Il résulte de la jurisprudence que rien ne permet d’établir que le port de la barbe (ou l’absence de rasage) soit de nature à porter atteinte à l’image de marque d’une entreprise privée.

Il est donc en principe abusif d’exiger des salariés qu’ils se rasent la barbe (sauf pour des raisons de sécurité bien entendu).

Néanmoins, il a été jugé que des remarques non vexatoires rappelant une exigence de présentation soignée dans un métier commercial sont  justifiées par des éléments objectifs.

De même, l’apparence physique d’un soignant mal rasé a pu être entendue comme ne participant pas à « la  plus grande  propreté  corporelle »  requise  par  le règlement intérieur d’un établissement d’hébergement pour personnes âgées dépendantes.

Par contre, la liberté de porter la barbe est protégée non seulement par le droit de la non-discrimination fondé sur l’apparence physique mais également celui fondé sur les convictions religieuses.

Tatouages et piercings

Les considérations générales liées à l’image de l’entreprise ne permettent pas, en tant que telles, de justifier des restrictions générales et absolues en matière de tatouage et de piercing.

Les employeurs doivent donc dûment justifier le caractère approprié et proportionné de ces restrictions.

Néanmoins, les exigences du poste lui-même peuvent justifier des restrictions.

De même, les tatouages comportant des images ou des messages violents ou offensants, racistes, antisémites, sexistes, qui sont contraires à la morale ou à l’ordre public peuvent être interdits sur le fondement de l’obligation de santé et de sécurité exigeant d’interdire la violence, le harcèlement et la discrimination.

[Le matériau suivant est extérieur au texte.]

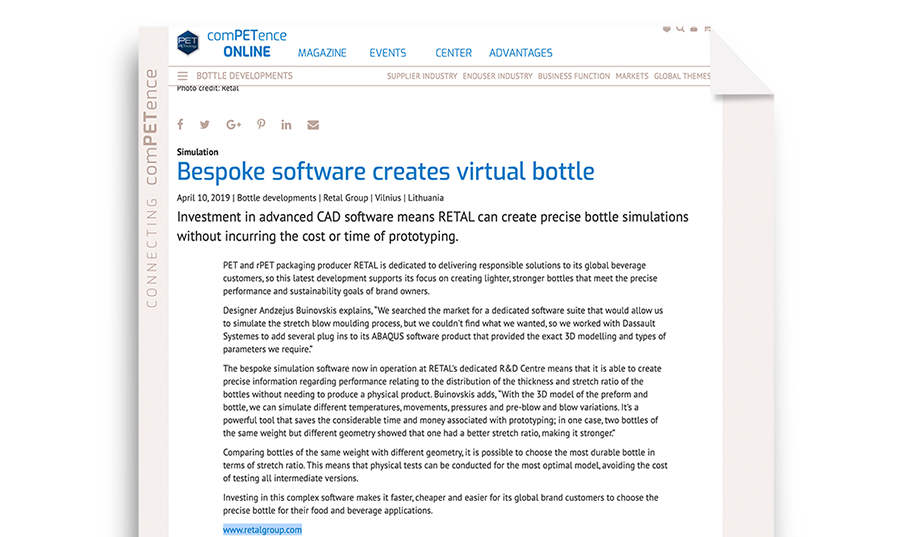The height and width of the screenshot is (537, 900).
Task: Select the Markets category
Action: (x=631, y=76)
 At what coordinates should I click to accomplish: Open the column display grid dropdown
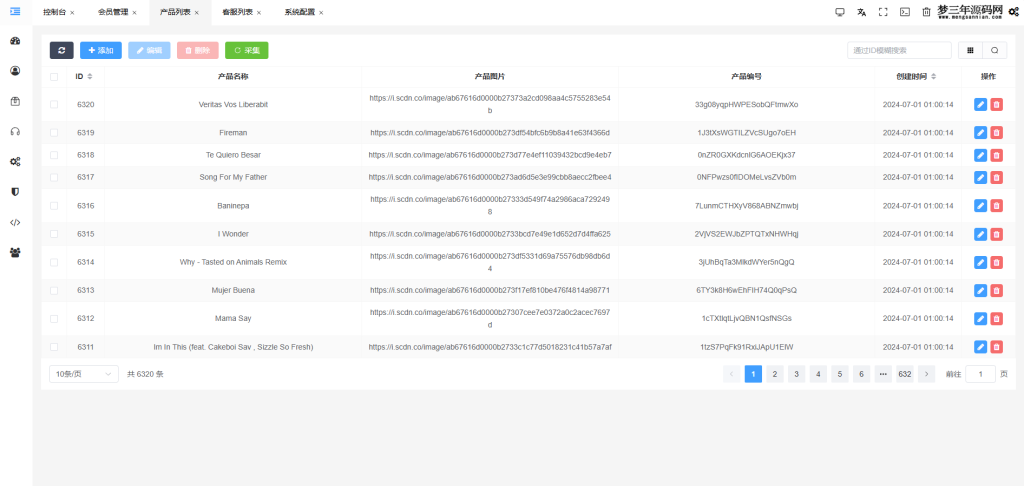coord(969,50)
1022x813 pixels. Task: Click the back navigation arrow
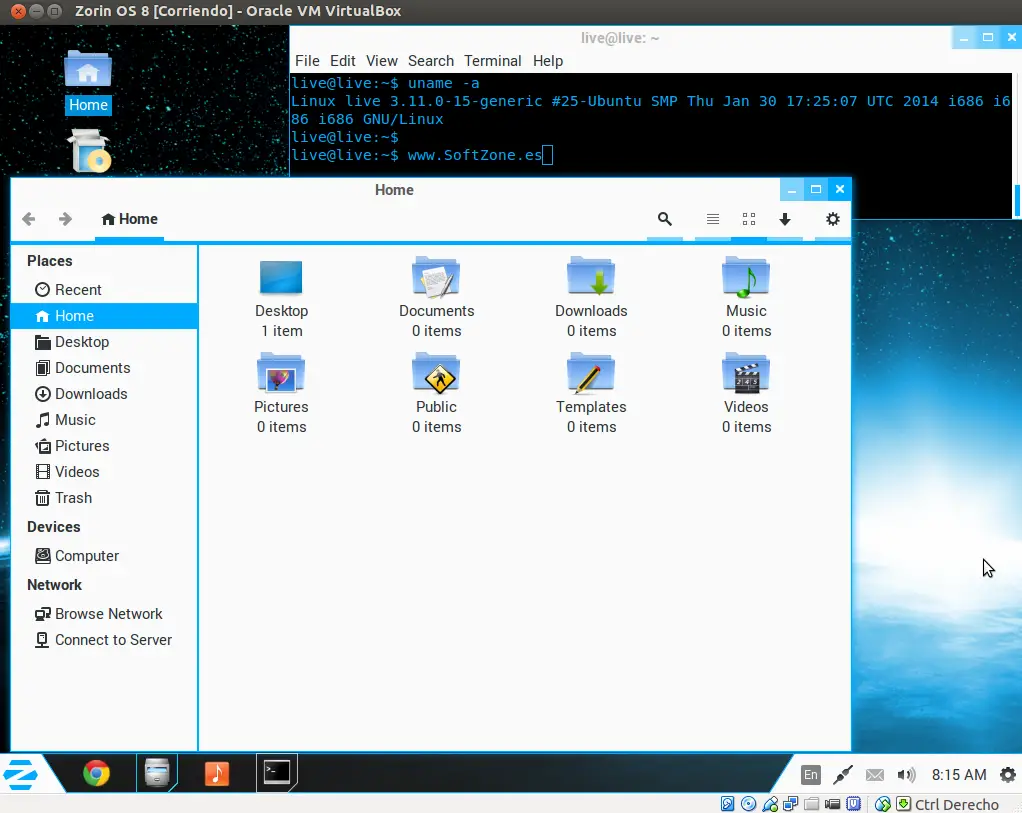point(29,219)
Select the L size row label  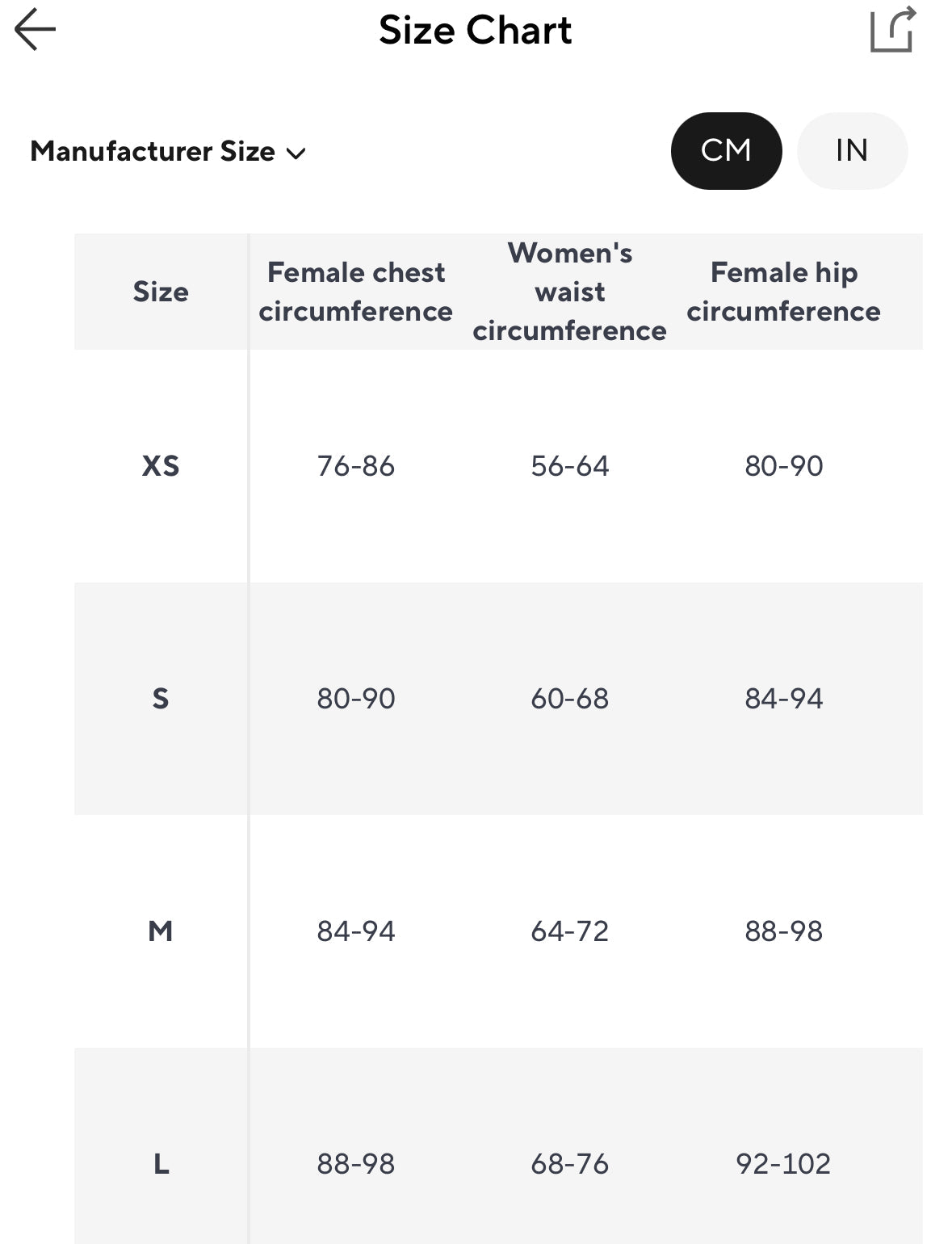click(x=161, y=1164)
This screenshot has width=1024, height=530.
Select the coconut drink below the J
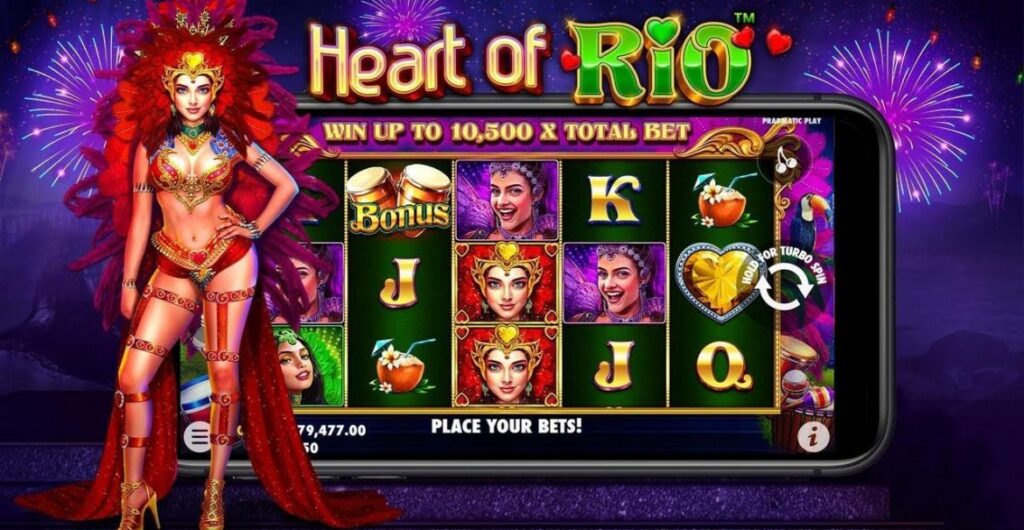(x=398, y=366)
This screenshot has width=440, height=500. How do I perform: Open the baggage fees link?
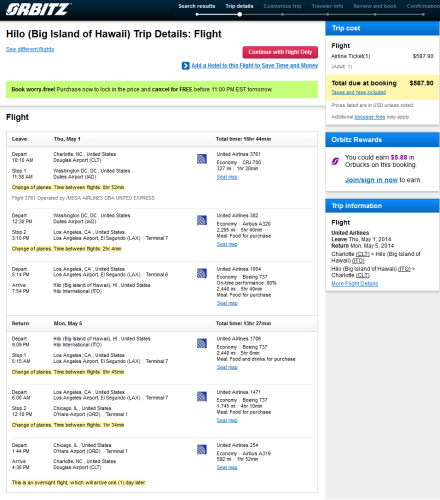(369, 117)
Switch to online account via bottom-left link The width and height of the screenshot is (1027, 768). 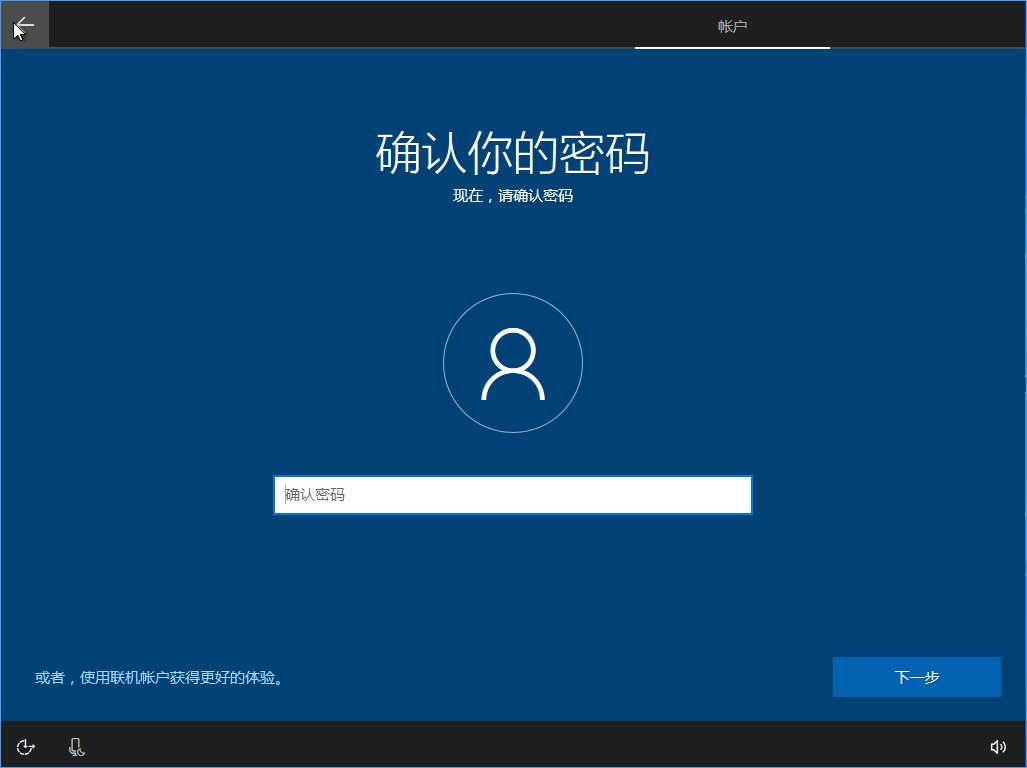160,678
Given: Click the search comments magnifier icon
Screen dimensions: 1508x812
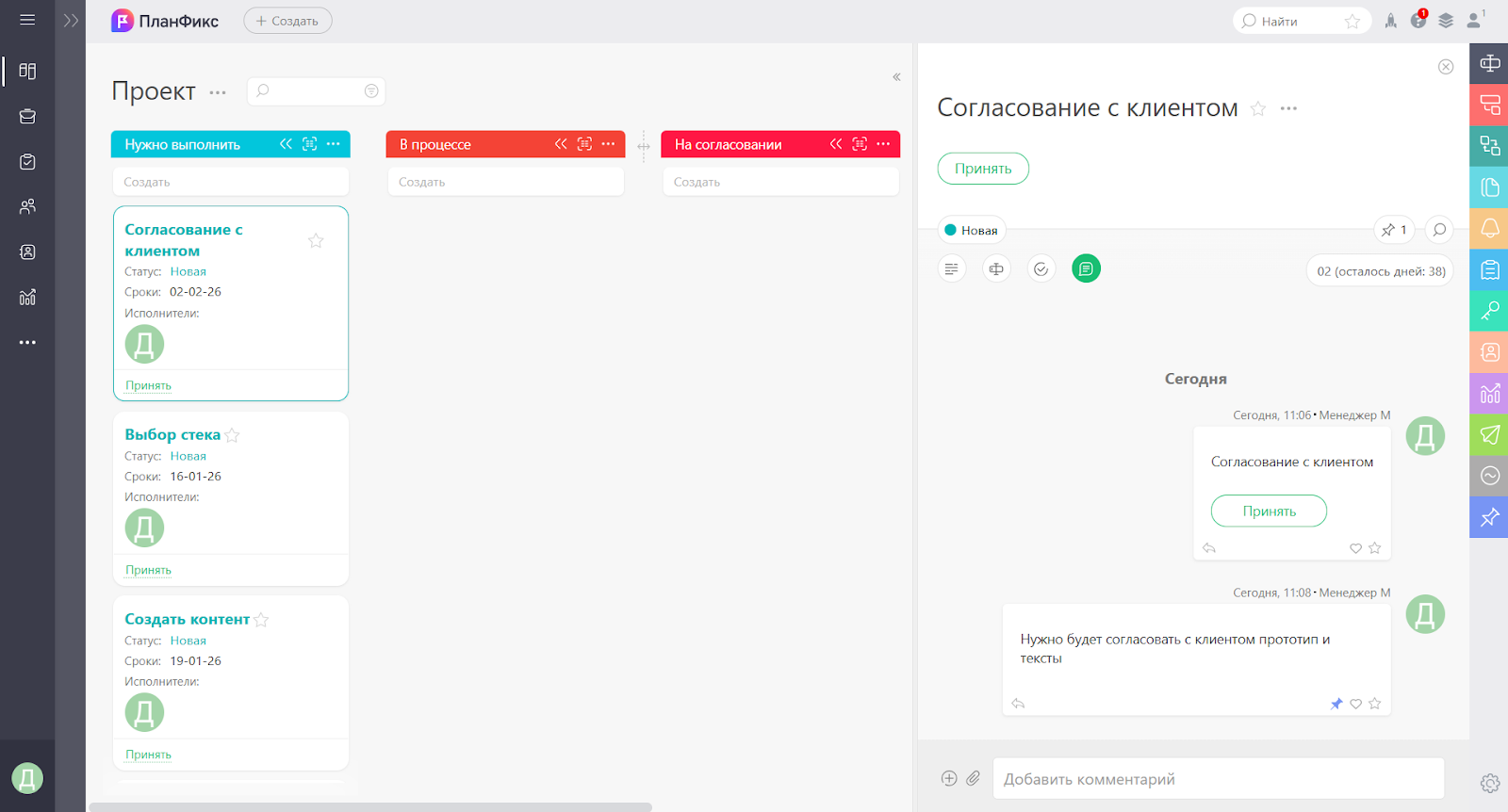Looking at the screenshot, I should coord(1439,230).
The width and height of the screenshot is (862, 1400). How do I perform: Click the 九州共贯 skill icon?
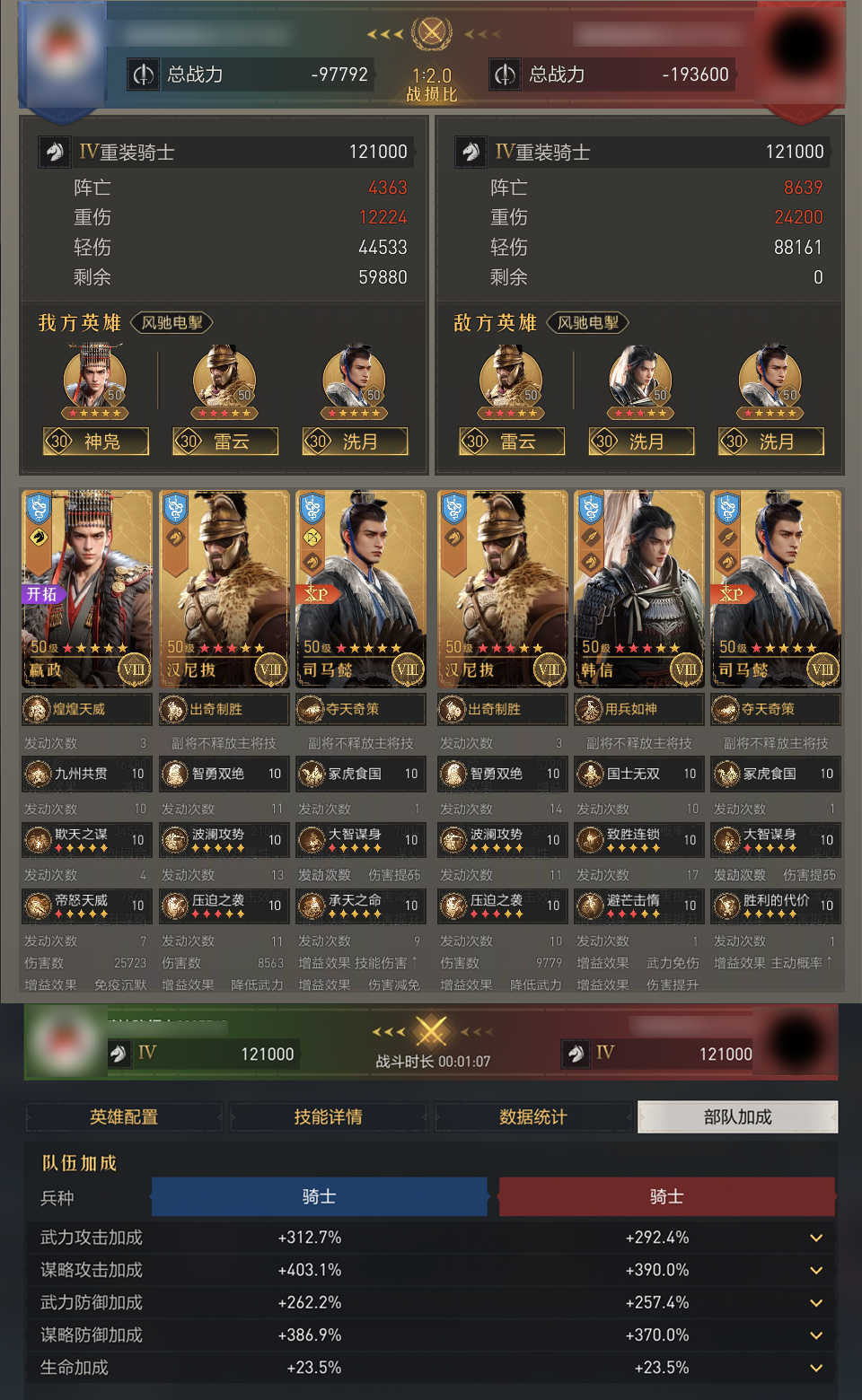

Quant aux piercings, la tendance actuelle démontre que les juridictions sont devenues nettement plus permissives y compris concernant des postes où les salariés sont en contact avec la clientèle voire dans des métiers de représentation. Même si l’appréciation se fait au cas par cas, les juges exercent un strict contrôle afin d’apprécier si les restrictions des employeurs sont légitimes et proportionnées en matière de piercings.

Source : Décision-cadre du défenseur des droits n° 2019-205, octobre 2019.